On 9/28/07, housingpanic housingpanic@yahoo.com> wrote:
> Casey
>
> I hope this finds you well.
>
> It's time to tell people how you're doing and what you've been up to.
>
> Write me a note here and I'll post as a guest post verbatim. Just
> let everyone know how life is post-iamfacingforeclosure.com. And
> give us your thoughts on the housing crash and mortgage meltdown.
>
> Cheers
>
> Keith
>

Property Flopper said...

Well, that answers a lot of the questions. Casey is still dumber than a sack of rocks, he hasn't given up becoming wealthy while being alergic to work. He seems to have learned very little (other than to avoid attention - that exposes the lies).

The wife left him, good for her. Hopefully she can rebuild her life with someone better.

I love the thoughts about chapter 13. Casey is happily ignoring the fact that debt due to fraud is not dischargeable. Filing chap 13 will also bring his financial records into court system - he can't hide behind "I don't remember the exact numbers, I'm not a details guy" at that point.

He's had his fun, now he gets to pay the price. The last year of fun will haunt him for many years to come. He will spend his 30th b-day much like he spent his 25th, broke and alone.

His only hope for better birthdays after that is to learn the truth to the old saying, there's no such thing as a free lunch.

Property Flopper said...

By the way - no mention of the giant sinkhole threatening million dollar homes? Such a nice metaphor for the housing market right now.

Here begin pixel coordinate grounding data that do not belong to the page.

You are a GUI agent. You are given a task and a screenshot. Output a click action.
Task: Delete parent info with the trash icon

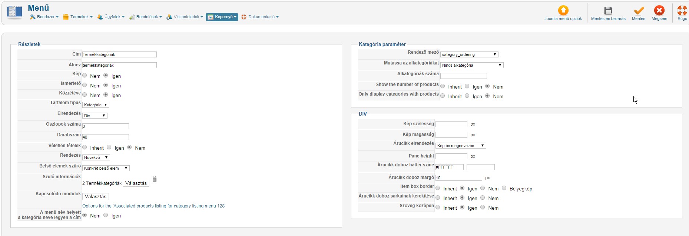click(x=155, y=179)
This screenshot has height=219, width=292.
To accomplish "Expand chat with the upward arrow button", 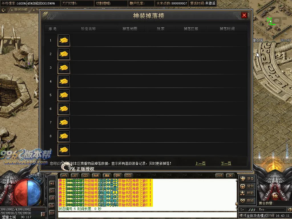I will pyautogui.click(x=64, y=175).
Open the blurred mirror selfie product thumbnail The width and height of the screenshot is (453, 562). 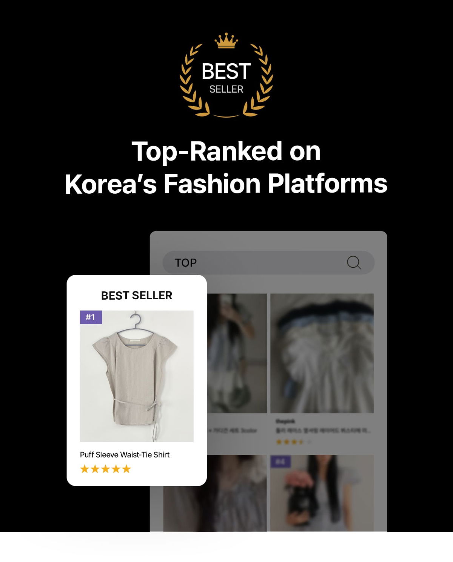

Rob - Was it just too easy, not worth a post?

Akubi said...

So he simultaneously writes:

... this is the last the online world will hear from me for a long long time.

And:
On 10/3/07, Casey Serin casey@serin.us wrote:
I'm planning to start a new blog... mostly likely tomorrow.


Am I missing something or have I already forgotten how bizarre fliptard's logic is?

Ogg the Caveman said...

On 10/3/07, Casey Serin casey@serin.us wrote:
I'm planning to start a new blog... mostly likely tomorrow.


Oh yes, please oh please come back and entertain us some more...

Ogg the Caveman said...

@ Akubi:

It's a gray area. You see, if he realized that starting a new blog meant that the online world would hear from him he never would've done it. The blog brokers told him that everyone does it and it's not really such a shady deal.